Sweeping Changes Series
Glass, Acrylic

The Witch is Free, the glass broom, was the culmination of many trials, many failures and restarts, to make a broom from Glass.  Rae loved the Glass studio, and was particularly drawn to sandcasting and slumping.  She wanted to make a glass broom, and tried many times unsuccessfully to do one in a sand mold.  She learned a lot about the technique in the process, and did make some other glass pieces in the mold, but what she tried to do for a broom just never worked out.  The process she was trying involved taking wet olivine sand and 2 boxes.  sand was put in one box, a cut off broom was pushed down most of the way into the sand, more sand and the other box placed over that, with waxed paper along the seam so that after tamping down the sand, the two boxes should have been able to separate, so the broom could be removed, leaving the sand forming a negative impression of the broom, and a hole to pour the molten class through.

Every attempt ended up with the sand collapsing, refusing to hold its form, possibly because of the size of the broom, or the fact that the individual broom straws would mingle with the sand, pulling it apart as the mold opened.  In any case, she gave up that attempt.
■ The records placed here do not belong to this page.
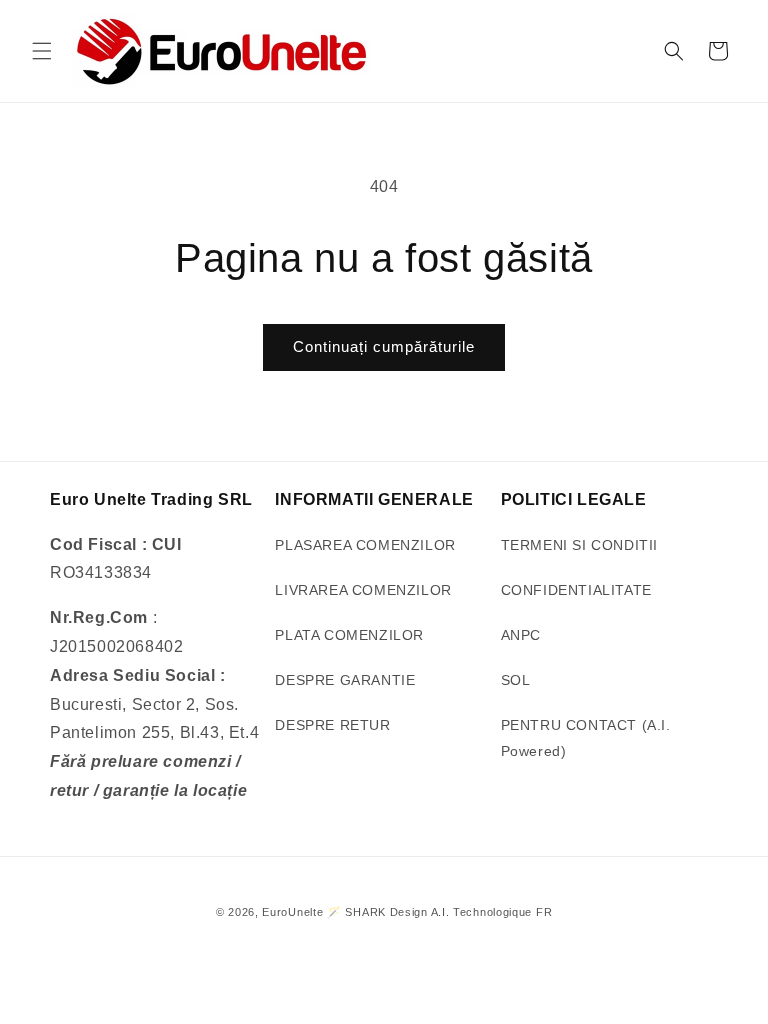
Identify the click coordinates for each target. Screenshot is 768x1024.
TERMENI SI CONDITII (579, 545)
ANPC (521, 635)
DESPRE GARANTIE (345, 680)
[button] (42, 51)
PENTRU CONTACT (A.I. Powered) (586, 737)
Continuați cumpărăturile (384, 346)
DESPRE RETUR (332, 725)
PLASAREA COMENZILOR (365, 545)
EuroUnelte (292, 912)
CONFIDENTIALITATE (576, 590)
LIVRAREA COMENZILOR (363, 590)
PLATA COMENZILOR (349, 635)
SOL (516, 680)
While in class, she learned of the “Witches Ball”  often found in glass factories, and also sometimes in breweries and other places.  The idea was that witches sometimes spoiled the work in the annealing kiln or vats, and that the shiny glass globe would capture her interest.  In the version Rae found the Witches Ball had a hole in the bottom that the witch’s spirit would fly into, and not be able to find its way back out of.
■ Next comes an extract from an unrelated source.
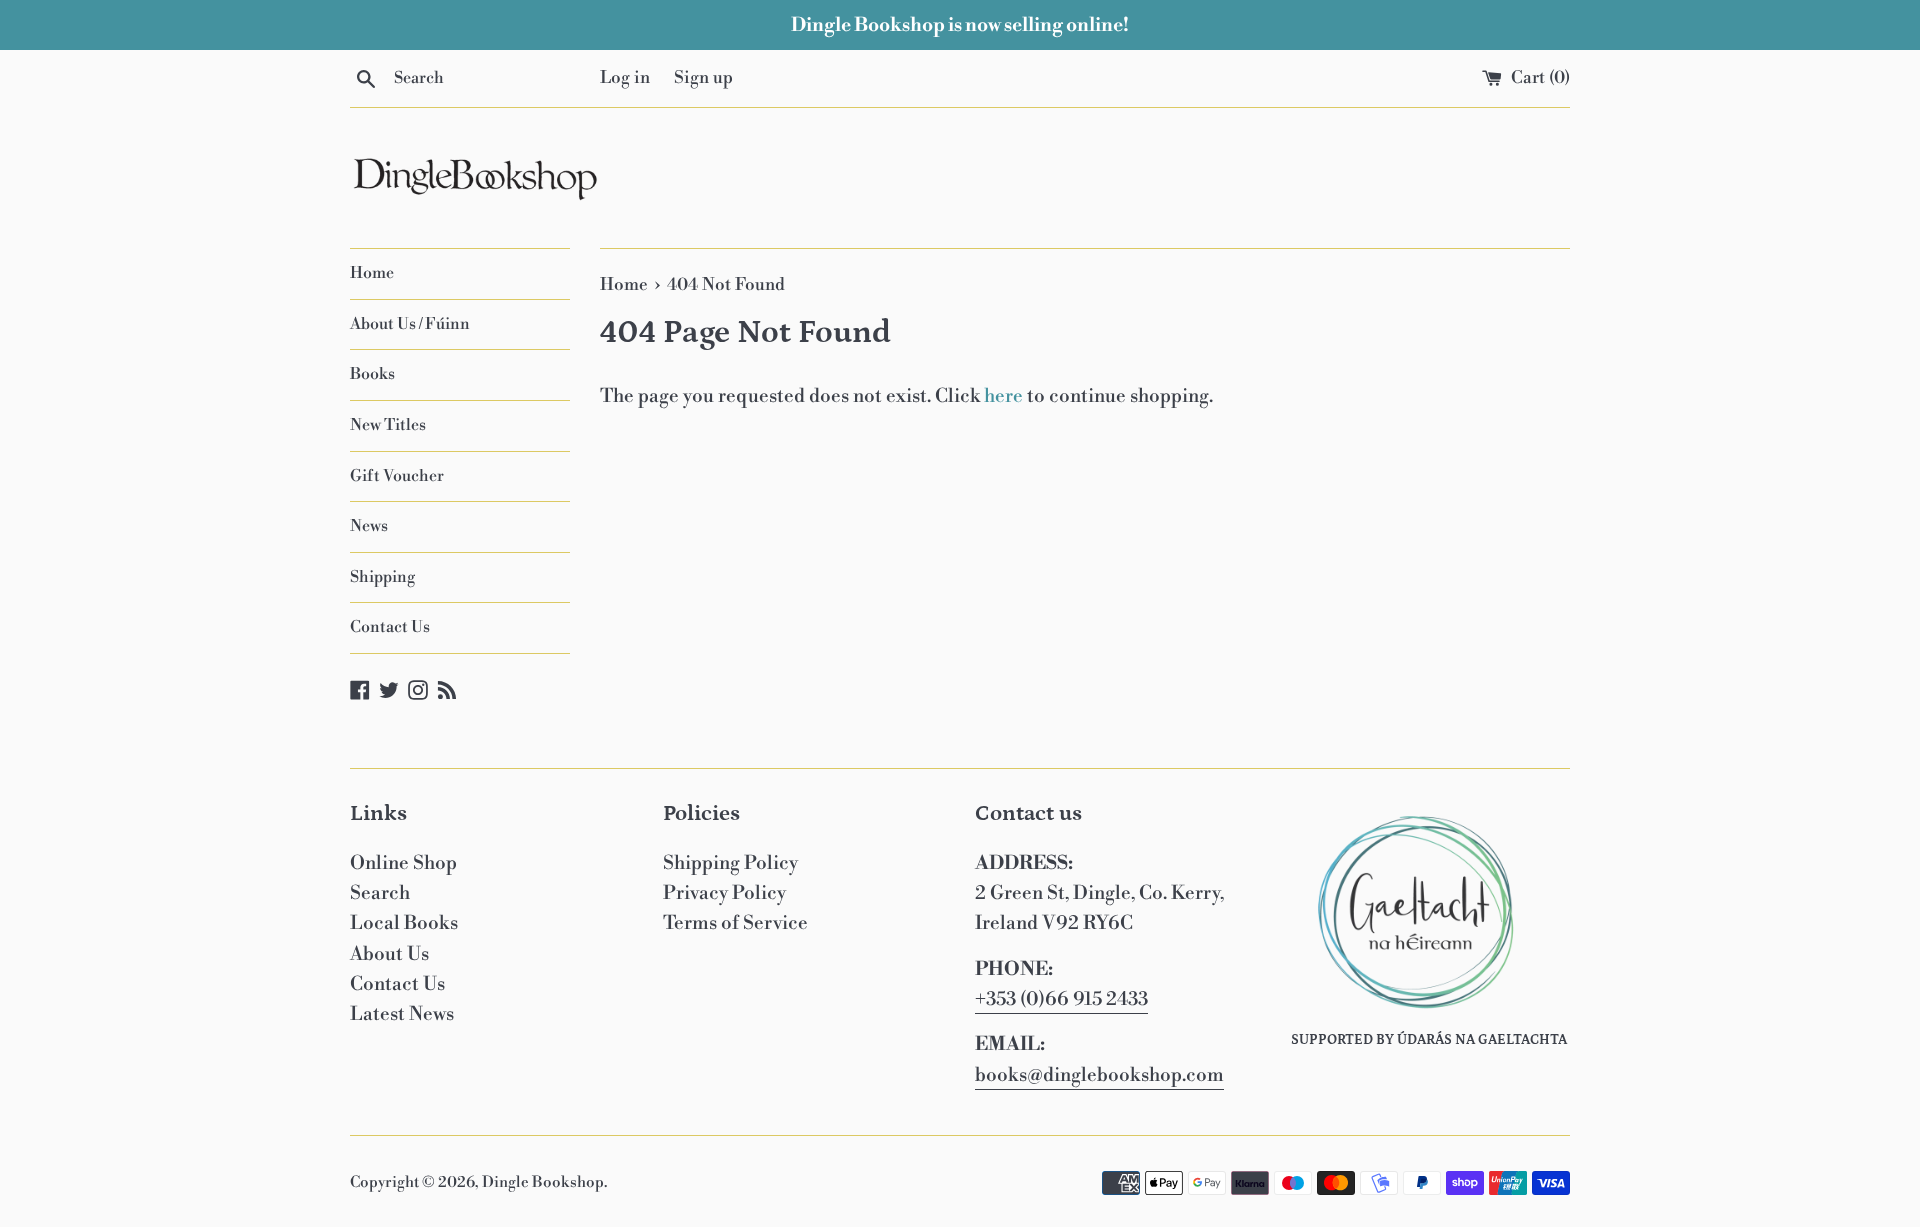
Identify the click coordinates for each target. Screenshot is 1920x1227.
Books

So the only time Rae actually did work with molten glass was to make the top of the broom you see here, tantalizingly shaped so that no witch could resist it.  Attached to a 1 1/4″ thick stem of class for the handle, all that remained was to attach the skirt.

The skirt, since it could not be a cast of a real broom, posed some problems.  She tried taking glass rods and heating and drawing them out.  Too tedious, and too regular.

Steve Feran demonstrated how to create glass tubes and rods, by grabbing the end of a ball of glass fresh out of the oven, and running out the door with it, getting as far as possible before the glass cooled, and began to break into sections.

For the Sweeping Changes show, Rae did a combination.  She had some irregular glass rods made in this way, some glass tubes and pipettes from a lab supply house.  She heated the ends and made them curl at the top, and curve like broomstraw would.  Held piece by piece in place with a dab of silicone caulk, and clear nylon cord wrapped around the bundle.  The whole thing was beautiful, and fragile.  Many rods broke in transport, and the whole skirt was eventually replaced with acrylic rods, which still sparkle, but do not shatter and cut.

The piece is now in the collection of Casey Heinzel.